© 2024 Blaze Media LLC. All rights reserved.
Leaked Gov't Document Explains Secret Rules About How Suspects Are Placed on Terror Watchlists, Even if They are Dead or Aquitted
w

Leaked Gov't Document Explains Secret Rules About How Suspects Are Placed on Terror Watchlists, Even if They are Dead or Aquitted

The 166-page "sensitive security information" document that details how the government decides whether someone should be on a terrorist watchlist has been leaked to the press.

w The March 2013 Watchlisting Guidance was initially released by the Intercept (Image source: screenshot).

The “March 2013 Watchlisting Guidance,” issued last year as an update by the National Counterterrorism Center to the original 2010 document, spells out the government’s secret rules for putting individuals on its main terrorist database, as well as the no fly list and the selectee list, which triggers enhanced screening at airports and border crossings. According to The Intercept:

"The new guidelines allow individuals to be designated as representatives of terror organizations without any evidence they are actually connected to such organizations, and it gives a single White House official the unilateral authority to place 'entire categories' of people the government is tracking onto the no fly and selectee lists. It broadens the authority of government officials to 'nominate' people to the watchlists based on what is vaguely described as 'fragmentary information'."

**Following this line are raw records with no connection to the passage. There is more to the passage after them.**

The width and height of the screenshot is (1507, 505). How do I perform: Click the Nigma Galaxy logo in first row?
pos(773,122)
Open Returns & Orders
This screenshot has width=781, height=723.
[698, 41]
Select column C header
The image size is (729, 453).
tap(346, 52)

Surprisingly, the document also allows for deceased individuals to be on the watchlist as well. The names of suspected terrorists known to be dead typically remain in the database, as long as there is “reasonable suspicion” that someone else is using their identity.

People who are acquitted of terrorism crimes, who “may nevertheless meet the REASONABLE SUSPICION standard and appropriately remain on, or be nominated to, the Terrorist Watchlist,” may also remain on the watchlist, the guidance said.

The 2013 National Counterterrorism Center document was initially revealed by the Intercept Wednesday.

The crux of the document are the rules for placing individuals on a watchlist. “All executive departments and agencies,” the document says, are responsible for collecting and sharing information on terrorist suspects with the NCC. The guidance continues:

“To meet the REASONABLE SUSPICION standard, the NOMINATOR, based on the totality of the circumstances, must rely upon articulable intelligence or information which, taken together with rational inferences from those facts, reasonably warrants a determination that an individual is known or suspected to be or has been knowingly engaged in conduct constituting, in preparation for, in aid of, or related to TERRORISM and/or TERRORIST ACTIVITIES.”

Though the information is technically unclassified, the leaked document is labeled “For Official Use Only” and "Sensitive Security Information" and administration officials have resisted publicizing details about the watchlist, out of fear that terrorists could use it to avoid capture .

The guidance --  developed by officials at the Pentagon, CIA, FBI, National Security Agency and other agencies, and -- has broad legal definitions that are certain to cause backlash from civil liberties defenders, but is also specific in detailing certain protected first amendment rights, such as free speech, freedom of religion and freedom of the press.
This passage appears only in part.